In 2005, the SouthEast Service received initial funding authorization. In 2010, Al Riley became the chief sponsor of House Bill 1644 which created the Southeast Commuter Rail Transit District as a municipal corporation under Illinois state law. The district created has the right of eminent domain to acquire private property which is necessary for the purposes of the district and the power to contract for public mass transportation with Metra. The district includes Crete, Steger, South Chicago Heights, Chicago Heights, Glenwood, Thornton, South Holland, Dolton, Calumet City, Lansing, and Lynwood. The bill was signed into law by Governor Pat Quinn on March 8, 2011.

According to the Chicago Metropolitan Agency for Planning's ONTO 2050 regionally significant projects benefit report published in October 2018, the SouthEast Service is undergoing alternatives analysis and the identification of a Locally Preferred
Alternative is in process. In 2019, the SouthEast Service was included in a Cost Benefit Analysis by Metra as a Tier 2 project. As of 2022, the project is on hold as more studies were needed to determine the cost of running the line.

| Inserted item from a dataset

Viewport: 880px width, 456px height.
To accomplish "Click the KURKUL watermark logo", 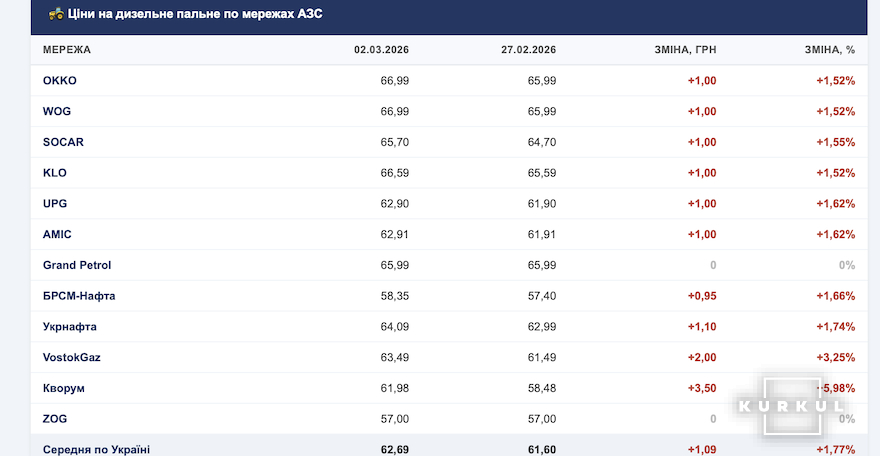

The Center for Neighborhood Technology, an advocate for the new line, estimates that the SouthEast Service would more than double the number of average jobs accessible by transit in sixty minutes for the south suburbs on the line. In a 2016 letter to the editor, Martin J. Oberman, while the Chairman of Metra, supported the SouthEast Service.

===Proposed stations===
From north to south:
- LaSalle Street Station
- 35th Street
- Gresham
- 115th Street, which would be a transfer station for the Michigan station on the CTA Red Line Extension.
- Dolton
- South Holland. In 2012 South Holland spent $1.3 million to purchase land at 236 East 161st Place for the station.
- Thornton
- Glenwood. According to the 2010 Village of Glenwood Station Area Plan, potential station locations in Glenwood include a station located mid‐way between Main and Center Streets along Young Street.
- Chicago Heights. As of 2012, Chicago Heights has been assembling land for the creation of a station near its downtown.
- South Chicago Heights. According to their 2008 Comprehensive Plan, the station would be located near the intersection of Sauk Trail and Jackson Avenue.